▶ **Selected text**:
In the independently keyed case, I *think* Comb_4P, etc are okay in
this model. In the unkeyed case, they're not. I don't know whether
combiners secure against this sort of adversary even exist.
> However, in the context of TLS and using a hash combiner for key-derivation
> ... aren't you in the nice setting that there is already a pre-master secret
> that is assumed to be random? So simply splitting that into two halves would
> work to get two independent keys, right?
Hmm, interesting.
In TLS (to a very rough approximation), a DH exchange generates a key.
Somehow, the final session key (master secret) needs to be a function
of both the DH key and the (variable-length) transcript of messages
sent. The really critical property, which is, I think, worthy of
using a hash combiner, is that no one should be able to generate a
different transcript that results in the same session key, since, if
that can happen, then a MITM could possible trick people into using a
weak hash function by changing the part of the transcript that's
responsible for choosing the has function.
This could be made secure (I think) by doing two DH exchanges to get
two independent keys. But maybe it could also work well enough by
splitting the DH key into two halves. Hmm.
>
> Also (even though I of course like the concept of multi-property hash
> combiners) if the goal is to come up with a combiner that is secure for a
> particular and well-defined purpose (like being a good PRF), and the
> combiner isn't used anywhere else, one could of course also use a
> construction that is tailored for that purpose.

▶ **Supplied material**:
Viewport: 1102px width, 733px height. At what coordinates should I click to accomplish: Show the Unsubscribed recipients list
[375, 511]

--

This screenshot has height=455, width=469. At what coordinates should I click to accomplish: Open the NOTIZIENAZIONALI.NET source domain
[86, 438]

▶ **Aim 1**:
Reproduce the hash combiner discussion, starting at "In TLS (to a" and ending at "the has function.".
▶ **Aim 2**:
Carry on the hash combiner discussion from the point where it stops.

▶ **Final answer 1**:
In TLS (to a very rough approximation), a DH exchange generates a key.
Somehow, the final session key (master secret) needs to be a function
of both the DH key and the (variable-length) transcript of messages
sent. The really critical property, which is, I think, worthy of
using a hash combiner, is that no one should be able to generate a
different transcript that results in the same session key, since, if
that can happen, then a MITM could possible trick people into using a
weak hash function by changing the part of the transcript that's
responsible for choosing the has function.

▶ **Final answer 2**:
>
> The goal of the combiners in [1] was to preserve several properties
> simultaneously, such that the same construction can be used in various
> applications. So all combiners in that paper are robust e.g., for
> collision-resistance, pseudorandomness and being a secure MAC. But again, if
> only a single property is needed then a dedicated combiner for that property
> is usually more efficient.
>
> We actually provided a security proof for the key-derivation hash combiners
> used in TLS 1.0/1.1, and also made some suggestions how one can improve the
> combiners security (and efficiency) in [2]
I'll read that. Thanks.
--Andy
>
> [1] Marc Fischlin, Anja Lehmann, and Krzysztof Pietrzak. "Robust
> multi-property combiners for hash functions revisited." ICALP 2008.
> pp.655-666.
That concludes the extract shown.